It’s a historic success NASA: For the first time mankind has changed the course of a celestial body. About two weeks after the impact of the darts-A probe on the asteroid moon Dimorphos, analyzes using ground-based telescopes have revealed that its orbit around its central body Didymos has shortened significantly, much more than expected. Before hitting the darts-Probe took Dimorphos eleven hours and 55 minutes for one round. According to NASA, it is now only eleven hours and 23 minutes, more than half an hour less.
Before the approximately $330 million asteroid defense mission, it was difficult to predict how big the impact would be because you didn’t know the composition and consistency of the target. If Dimorphos – which has never posed a threat to Earth either before or after the impact – was a maximally hard boulder, the probe could only have transmitted its own momentum upon impact. However, even with the high impact speed of more than six kilometers per second, a closet-sized probe alone has only a limited effect on an asteroid that is about the size of a large Egyptian pyramid – a frontal impact without a crater would have the orbital period of only around 73 seconds shortened.

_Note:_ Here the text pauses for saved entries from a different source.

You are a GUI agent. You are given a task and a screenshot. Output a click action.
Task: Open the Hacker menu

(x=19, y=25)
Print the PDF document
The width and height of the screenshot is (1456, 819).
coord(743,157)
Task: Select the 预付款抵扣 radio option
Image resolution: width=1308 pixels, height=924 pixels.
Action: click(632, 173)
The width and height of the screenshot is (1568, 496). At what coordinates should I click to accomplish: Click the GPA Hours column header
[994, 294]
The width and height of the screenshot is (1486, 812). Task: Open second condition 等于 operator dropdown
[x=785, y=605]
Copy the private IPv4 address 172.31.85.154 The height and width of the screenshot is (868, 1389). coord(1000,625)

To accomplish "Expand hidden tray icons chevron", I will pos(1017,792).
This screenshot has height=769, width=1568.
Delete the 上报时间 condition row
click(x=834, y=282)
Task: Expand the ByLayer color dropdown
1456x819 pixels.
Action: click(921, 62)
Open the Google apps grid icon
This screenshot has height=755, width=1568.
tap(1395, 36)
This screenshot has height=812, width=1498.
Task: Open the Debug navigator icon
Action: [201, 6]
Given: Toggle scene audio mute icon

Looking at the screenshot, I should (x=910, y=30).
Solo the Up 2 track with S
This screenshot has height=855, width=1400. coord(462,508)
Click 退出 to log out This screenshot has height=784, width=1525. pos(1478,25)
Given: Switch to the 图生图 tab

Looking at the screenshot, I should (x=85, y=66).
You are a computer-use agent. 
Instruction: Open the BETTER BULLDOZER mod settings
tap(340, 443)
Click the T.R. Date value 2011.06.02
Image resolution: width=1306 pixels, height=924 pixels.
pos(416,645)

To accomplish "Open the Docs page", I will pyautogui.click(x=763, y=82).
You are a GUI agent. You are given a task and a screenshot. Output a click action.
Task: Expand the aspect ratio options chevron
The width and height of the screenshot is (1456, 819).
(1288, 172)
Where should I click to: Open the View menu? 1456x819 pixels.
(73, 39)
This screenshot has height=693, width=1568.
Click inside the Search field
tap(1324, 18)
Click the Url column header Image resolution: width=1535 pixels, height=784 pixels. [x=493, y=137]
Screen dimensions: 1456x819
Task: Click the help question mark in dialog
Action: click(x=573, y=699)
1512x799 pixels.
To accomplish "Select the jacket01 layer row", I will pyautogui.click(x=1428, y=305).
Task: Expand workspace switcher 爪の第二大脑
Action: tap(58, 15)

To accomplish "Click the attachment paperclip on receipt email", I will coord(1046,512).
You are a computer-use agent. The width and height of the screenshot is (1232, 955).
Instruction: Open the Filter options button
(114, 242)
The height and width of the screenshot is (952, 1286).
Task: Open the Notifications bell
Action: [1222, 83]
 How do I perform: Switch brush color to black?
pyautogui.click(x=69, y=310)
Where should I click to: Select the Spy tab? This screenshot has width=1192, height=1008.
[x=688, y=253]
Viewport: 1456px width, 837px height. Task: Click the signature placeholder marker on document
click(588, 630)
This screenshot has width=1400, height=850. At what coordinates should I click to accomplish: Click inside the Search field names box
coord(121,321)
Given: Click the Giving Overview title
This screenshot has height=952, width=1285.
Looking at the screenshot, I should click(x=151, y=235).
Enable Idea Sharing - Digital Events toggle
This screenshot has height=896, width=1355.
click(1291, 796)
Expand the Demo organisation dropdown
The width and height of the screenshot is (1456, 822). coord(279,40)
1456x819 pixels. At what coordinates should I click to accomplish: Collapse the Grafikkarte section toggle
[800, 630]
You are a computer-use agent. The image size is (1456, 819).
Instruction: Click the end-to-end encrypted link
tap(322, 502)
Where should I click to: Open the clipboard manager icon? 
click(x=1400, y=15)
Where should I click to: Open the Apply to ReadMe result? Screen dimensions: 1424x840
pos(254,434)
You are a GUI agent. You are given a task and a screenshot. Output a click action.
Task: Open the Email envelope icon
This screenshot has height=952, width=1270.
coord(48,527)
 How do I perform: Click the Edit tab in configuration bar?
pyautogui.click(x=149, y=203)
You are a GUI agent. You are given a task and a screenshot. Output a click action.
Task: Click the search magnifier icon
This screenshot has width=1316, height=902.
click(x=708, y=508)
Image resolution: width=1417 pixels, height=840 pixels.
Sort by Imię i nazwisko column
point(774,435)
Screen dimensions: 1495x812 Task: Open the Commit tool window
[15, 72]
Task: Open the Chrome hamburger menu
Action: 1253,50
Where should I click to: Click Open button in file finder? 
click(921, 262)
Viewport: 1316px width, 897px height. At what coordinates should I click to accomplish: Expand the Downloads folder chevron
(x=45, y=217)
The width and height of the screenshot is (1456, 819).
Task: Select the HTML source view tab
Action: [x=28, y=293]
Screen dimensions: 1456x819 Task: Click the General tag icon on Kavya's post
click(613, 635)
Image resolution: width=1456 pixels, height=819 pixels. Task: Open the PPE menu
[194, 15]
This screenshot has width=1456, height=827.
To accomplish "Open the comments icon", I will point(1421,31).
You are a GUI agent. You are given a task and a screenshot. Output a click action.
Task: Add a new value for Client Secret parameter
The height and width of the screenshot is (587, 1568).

But Dimorphos appears to be a lot less like a solid block of rock than expected. Before the impact, NASA experts had assumed that the probe would leave a decent crater. According to the calculations, the material thrown out should distract Dimorphos far more than the probe alone, with an orbital time reduced by a few minutes.
The first pictures had shown a huge cloud of dust
But shortly after the impact, the images of the accompanying probe, which was also part of the Dart mission Liciacube showed that the impact left enormous traces: A huge cloud of dust was created. “It was surprising that so much material was apparently thrown out by the impact,” says Stephan Ulamec from the German Aerospace Center (DLR).
That was probably one of the reasons why it took so long to precisely measure the change in the orbital period. In principle, this is relatively easy with ground-based telescopes, because each time Dimorphos passes by, the sunlight reflected by Didymos darkens somewhat, so that the periodic fluctuation can be used to read the orbital period. But because of the large cloud of dust, it was obviously a little harder to see than usual.
The fact that one orbit now takes a good half hour less than before impact is extremely exciting for the researchers involved. “Dimorphos appears to be very loosely bound, more like a pile of rubble than a homogeneous boulder,” says Ulamec. Although it is not known whether this is the case with all smaller asteroids, Dimorphos may be an isolated case. “But asteroids that have already been visited by probes, such as Bennu or Ryugu, look similar. One can assume that deflecting their orbit through an impact would also work better for them than initially assumed.” This is basically good news for protecting Earth from an asteroid on a collision course.
Presumably, says Ulamec, a correspondingly large crater was also formed. However, we will only know for sure when the European Hera mission, which is scheduled to start in 2024, reaches the asteroid system in 2026 and can take new pictures of Dimorphos.
“This mission shows that NASA is trying to be prepared for whatever the universe throws at us. NASA has proven that we take defending the planet seriously,” said Space Agency chief Bill Nelson. He called the mission’s success a “watershed moment” in protecting humanity from an asteroid impact.
Currently, among the approximately 10,000 known near-Earth asteroids with a diameter of more than 140 meters, there is none that could hurtle directly towards Earth in the foreseeable future. But there are countless others that only came with new telescopes like the Vera Rubin Observatory in Chile or the Neo Surveyor in the space should be recorded. It is all the more relevant to know what to do in the event of an emergency.